For Chiba prefecture tomato producer Yasuji Kakuzaki it’s a matter of cost: “We don’t have the capacity to make the capital spending to automate production.” He welcomes the law changes and has already taken advantage of an earlier program to allow foreign workers as interns to hire five Vietnamese laborers.
Kakuzaki began with one intern 10 years ago as fieldwork was too tough for him to continue, and as he was unable to find Japanese people who were willing to work for the government-set minimum wage. He’s since more than doubled the size of his farm to about two acres.
One of the interns, Tran Thi My, started in February 2016 and works seven hours a day, six days a week for 895 yen ($8) per hour, the minimum wage in Chiba. Even at that salary, she says she’ll earn enough to buy a house in Vietnam after her three-year contract expires. “If I’d stayed in Vietnam, it would have taken me as long as 15 years to get money for our new house.”

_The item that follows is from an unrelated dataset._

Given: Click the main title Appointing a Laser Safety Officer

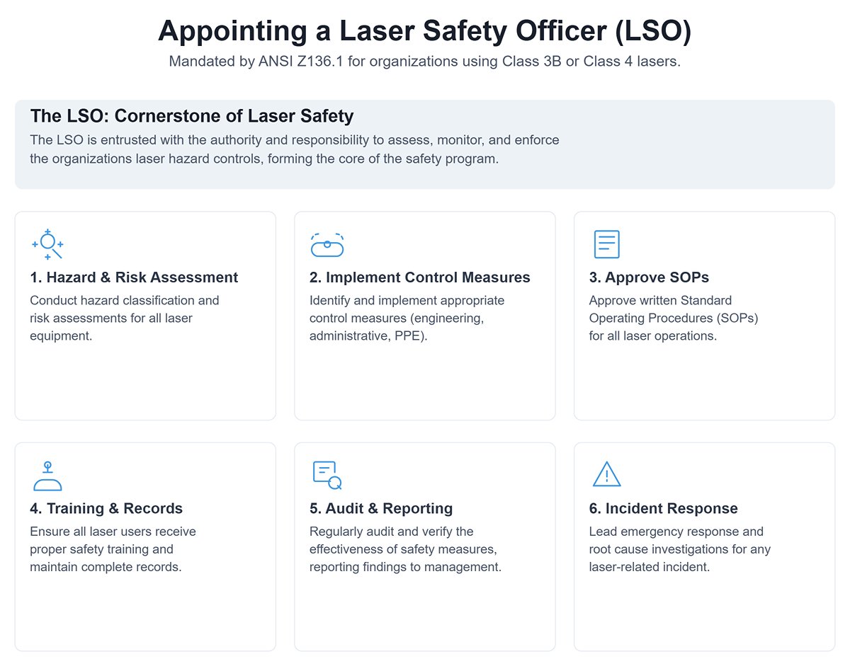Looking at the screenshot, I should point(425,31).
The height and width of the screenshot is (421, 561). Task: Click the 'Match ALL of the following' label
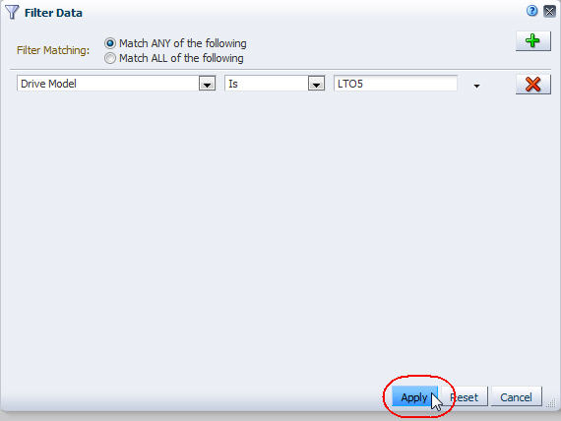click(x=181, y=58)
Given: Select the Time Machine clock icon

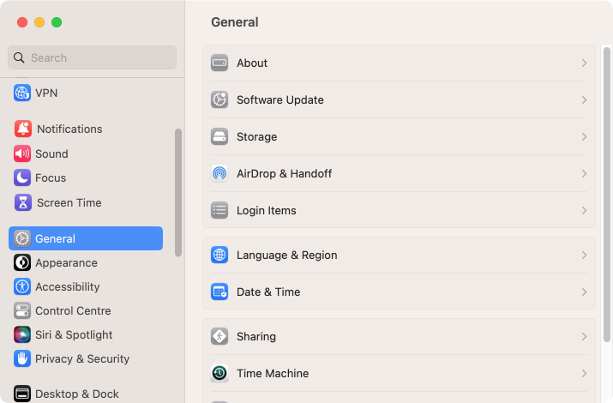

For Kakuzaki, his annual wage bill for five workers is about 10 million yen. He earns about 50 million yen a year from his tomatoes. And while Panasonic is working on a tomato-harvesting robot, it won’t be ready until 2020.
Bloomberg explains that is that kind of economics that makes agriculture the industry forecast to hire the most foreigners under the new rules, accepting as many as 7,300 people in the year starting in April. That’s predicted to expand to 36,500 by the year through March 2024. Other industries expected to employ foreigners include care for the elderly, restaurants and hotels.